53
В воскресенье утром Камиль открыл окно, чтобы Душечка смогла понаблюдать за прохожими на улице — она это обожала. Когда он закончил завтракать, не было еще и восьми. К тому же ночью он очень плохо спал. Он вошел в один из тех долгих периодов, которые случались на протяжении всей его жизни довольно часто, — когда все решения словно зависают в воздухе и любое действие или бездействие кажутся абсолютно равноценными. Самое ужасное в этом состоянии неопределенности — осознание того, что рано или поздно придется сделать тот или иной конкретный шаг. Притворяться перед самим собой, что обдумываешь и взвешиваешь все варианты, — всего лишь способ прикрыть спорное решение видимостью логического обоснования.
Сегодня картины матери продают с аукциона. Раньше он уже говорил, что не пойдет туда. Сейчас он твердо в этом уверен.

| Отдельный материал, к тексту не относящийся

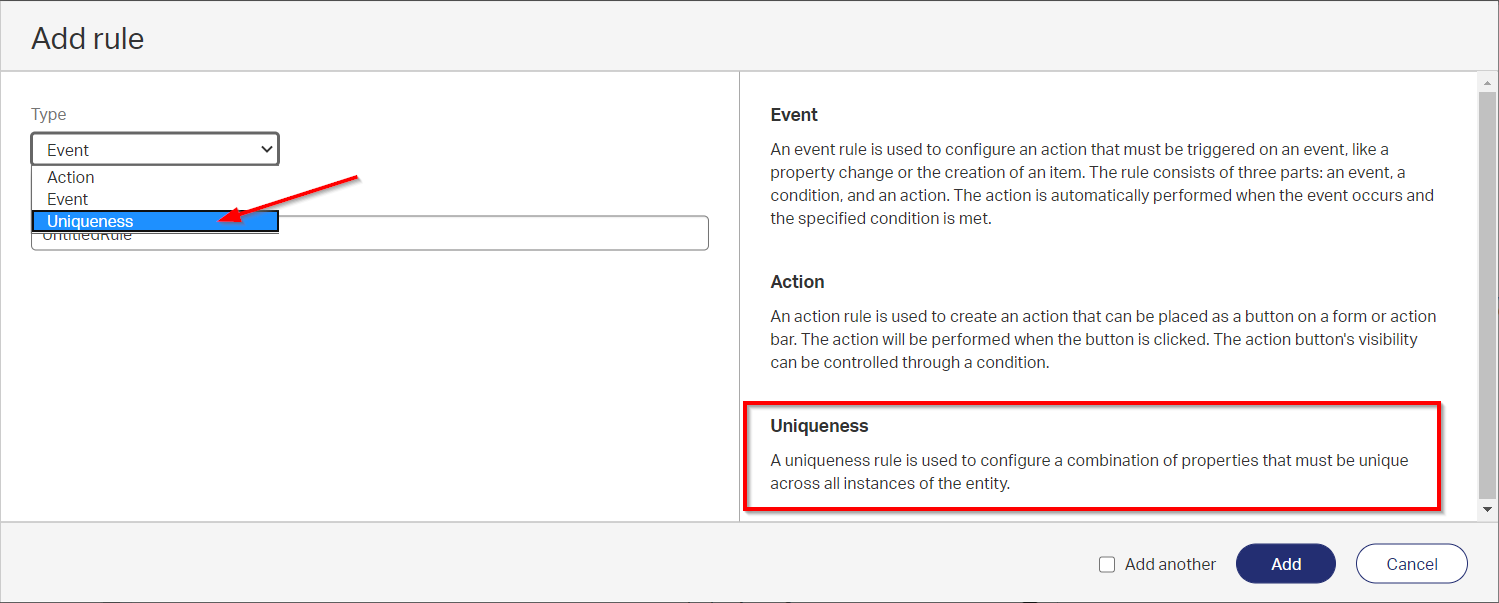Screen dimensions: 1499x603
Task: Click the Action heading in description panel
Action: [x=797, y=282]
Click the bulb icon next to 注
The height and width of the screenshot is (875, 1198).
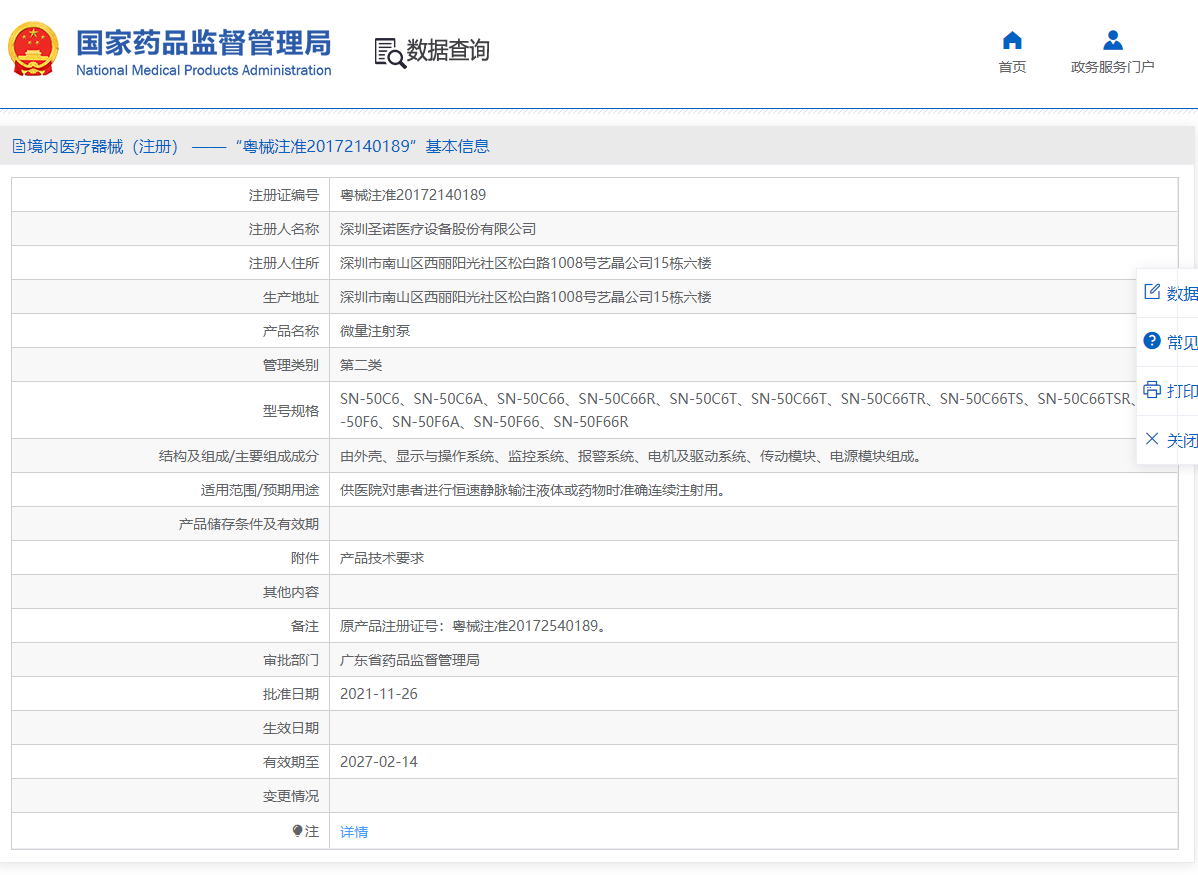(297, 831)
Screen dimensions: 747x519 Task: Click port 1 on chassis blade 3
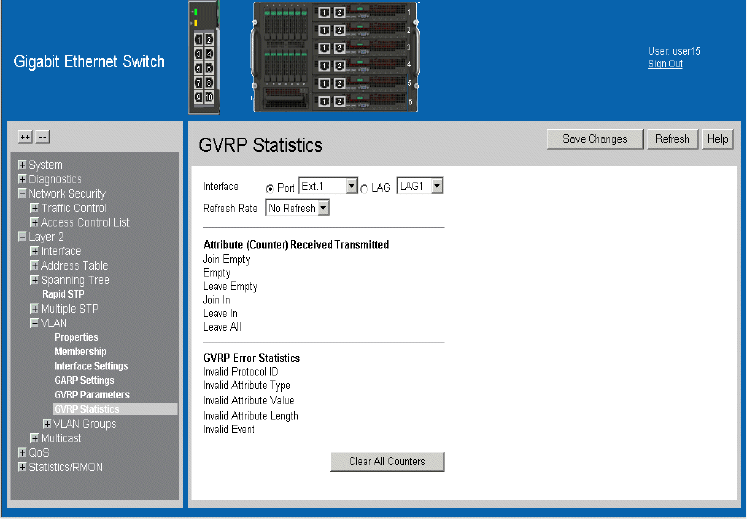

Он представил себе, что аукцион уже завершился, после чего полностью сосредоточился на мысли о деньгах. Точнее, о том, чтобы не оставлять их себе, а раздать. До сих пор он даже не задумывался о приблизительной сумме. Ему не хотелось заниматься подсчетами, и тем не менее мозг почти непроизвольно выстраивал ряды цифр — это было сильнее его. Конечно, он никогда не будет таким богатым, как Луи, — но все-таки… Получалось что-то около ста пятидесяти тысяч евро. Может быть, больше — около двухсот. Ему не слишком нравились такие мысли — но кому бы на его месте они не приходили в голову?.. Страховки, полученной после смерти Ирэн, хватило на то, чтобы полностью оплатить квартиру, приобретенную ими в рассрочку, после чего он вскоре ее продал и на вырученные деньги приобрел свою нынешнюю, дополнительно взяв небольшой кредит. Доход от продажи картин, скорее всего, погасит этот кредит полностью. Эта мысль была первой брешью в ряду возможных благотворительных вариантов. Он сказал себе: ну что ж, можно погасить кредит, а то, что останется, — раздать. Здесь уже начиналась казуистика. Вплоть до соображения о том, что может и вообще ничего не остаться. Если так рассуждать, то в итоге он отправит двести евро в какой-нибудь центр онкологических исследований и на том успокоится.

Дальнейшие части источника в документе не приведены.